As he's gotten older, we've had some smaller problems with him, usually at rest time. For two years, it was always a toss up whether he'd be in the classroom asleep or out in the hall because he couldn't be silent and let the other kids nap. Last year was filled with singing and kicking the walls, laughing and chattering away to himself. But it was just naptime that was the problem. The rest of the time, except for isolated incidents, he was a great kid. His teachers still loved him.
But this year.... this year has been different. He's gotten more defiant, throwing more fits. Little things will set him off in yelling and screaming fits. He hates to be told what to do and the fits will start when he's told that he needs to behave. He licks his hands when he's angry, knowing that his teachers will tell him to go wash his hands again and knowing that he'll get upset by it. He refuses to do things that he can, like writing his letters or saying his numbers. We know that it's not a matter of not being able to - he'll do it when he wants to, but that is rarely in the classroom.

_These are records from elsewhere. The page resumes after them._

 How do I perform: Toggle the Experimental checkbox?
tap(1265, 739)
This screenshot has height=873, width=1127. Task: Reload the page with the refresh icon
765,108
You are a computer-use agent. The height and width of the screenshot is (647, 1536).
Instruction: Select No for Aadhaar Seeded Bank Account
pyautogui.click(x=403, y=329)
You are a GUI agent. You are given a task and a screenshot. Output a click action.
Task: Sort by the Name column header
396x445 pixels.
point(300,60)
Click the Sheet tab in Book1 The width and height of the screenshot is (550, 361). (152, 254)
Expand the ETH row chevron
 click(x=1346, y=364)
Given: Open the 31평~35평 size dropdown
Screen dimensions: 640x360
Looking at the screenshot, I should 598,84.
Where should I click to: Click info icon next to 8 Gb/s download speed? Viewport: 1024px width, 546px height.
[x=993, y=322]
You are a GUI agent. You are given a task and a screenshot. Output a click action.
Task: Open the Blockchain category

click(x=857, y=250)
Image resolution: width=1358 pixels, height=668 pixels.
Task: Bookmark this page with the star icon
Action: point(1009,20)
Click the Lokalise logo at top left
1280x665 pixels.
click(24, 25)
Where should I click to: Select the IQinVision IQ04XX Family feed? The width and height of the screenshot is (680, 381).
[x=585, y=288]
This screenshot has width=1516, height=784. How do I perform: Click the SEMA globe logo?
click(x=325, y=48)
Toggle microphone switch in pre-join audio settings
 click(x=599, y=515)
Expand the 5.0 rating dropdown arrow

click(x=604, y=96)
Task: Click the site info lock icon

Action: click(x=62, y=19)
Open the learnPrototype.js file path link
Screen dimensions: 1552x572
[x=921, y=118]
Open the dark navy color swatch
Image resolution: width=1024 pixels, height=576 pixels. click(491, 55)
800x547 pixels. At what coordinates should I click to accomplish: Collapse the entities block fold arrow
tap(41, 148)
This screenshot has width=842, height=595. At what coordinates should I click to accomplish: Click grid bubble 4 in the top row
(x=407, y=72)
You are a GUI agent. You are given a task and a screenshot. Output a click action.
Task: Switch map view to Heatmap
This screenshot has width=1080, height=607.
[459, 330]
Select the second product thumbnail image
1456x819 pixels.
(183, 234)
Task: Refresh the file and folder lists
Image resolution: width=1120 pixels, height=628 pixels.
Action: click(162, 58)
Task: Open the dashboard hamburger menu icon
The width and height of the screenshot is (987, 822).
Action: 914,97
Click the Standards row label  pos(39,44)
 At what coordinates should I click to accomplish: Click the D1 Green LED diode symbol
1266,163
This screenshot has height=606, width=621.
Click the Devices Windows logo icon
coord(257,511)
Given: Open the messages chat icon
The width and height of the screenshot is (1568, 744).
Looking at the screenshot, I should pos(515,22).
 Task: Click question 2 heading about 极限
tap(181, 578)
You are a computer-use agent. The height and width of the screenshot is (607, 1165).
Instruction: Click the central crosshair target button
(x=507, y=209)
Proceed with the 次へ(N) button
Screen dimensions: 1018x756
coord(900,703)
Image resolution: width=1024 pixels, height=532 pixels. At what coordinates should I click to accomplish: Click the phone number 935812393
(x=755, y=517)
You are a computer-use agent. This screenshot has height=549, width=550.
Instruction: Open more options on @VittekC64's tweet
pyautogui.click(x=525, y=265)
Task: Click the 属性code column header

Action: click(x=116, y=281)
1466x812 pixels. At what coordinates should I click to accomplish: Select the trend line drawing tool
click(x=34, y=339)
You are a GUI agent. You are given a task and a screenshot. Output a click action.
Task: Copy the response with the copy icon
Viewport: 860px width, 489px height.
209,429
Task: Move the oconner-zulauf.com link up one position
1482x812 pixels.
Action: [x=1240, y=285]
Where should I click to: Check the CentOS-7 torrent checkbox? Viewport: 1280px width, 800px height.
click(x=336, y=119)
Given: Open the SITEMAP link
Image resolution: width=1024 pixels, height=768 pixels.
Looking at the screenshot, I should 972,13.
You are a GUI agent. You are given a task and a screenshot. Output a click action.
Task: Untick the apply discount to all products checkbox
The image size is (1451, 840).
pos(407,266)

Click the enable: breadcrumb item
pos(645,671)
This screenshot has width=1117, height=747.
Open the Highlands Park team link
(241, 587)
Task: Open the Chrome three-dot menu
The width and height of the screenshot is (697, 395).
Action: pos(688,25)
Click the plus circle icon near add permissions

We're having him tested by the school system for special needs at his teachers' suggestion. They want to make sure that we can all make sure we're giving him what he needs. And on the one hand, I have no problem with that. I WANT what's best for my son. But on the other, there's the guilty part of me saying, "What am I doing wrong?"
For all that I know that no two kids are the same, we never had the same kind of problems with his older brother. Yes, his brother had moments of defiance, moments where he wasn't behaving in school the way he should. But they weren't as common as they are with my youngest. So am I doing something different at home with him? Am I not giving him the attention his brother got? Am I giving him more? Am I not working with him on things the same way I did with my brother? What am I not giving him that I should?
Everyone assures me that it's not me. And intellectually, I know that it's not. But yesterday, when I walked through the door to hear that he'd had a bad day all day, I started to cry. Because I feel like I'm failing him somehow. I'm failing to prepare him in some way that I should. And I'm failing his teachers, making their lives, and the lives of their students, more difficult because of something I'm doing or not doing. It doesn't matter that the director, who also happens to be a friend of mine, tells me that we've got a lot of options to get him help. I still feel guilty.
So tomorrow, I'm stopping by his doctor's office to pick up his medical records, making copies of his social security card and birth certificate and dropping them off at his PDO so they can send it to the school system and set up the testing. And I have to hope that we can find a way to make things easier for all of us as we work all this out.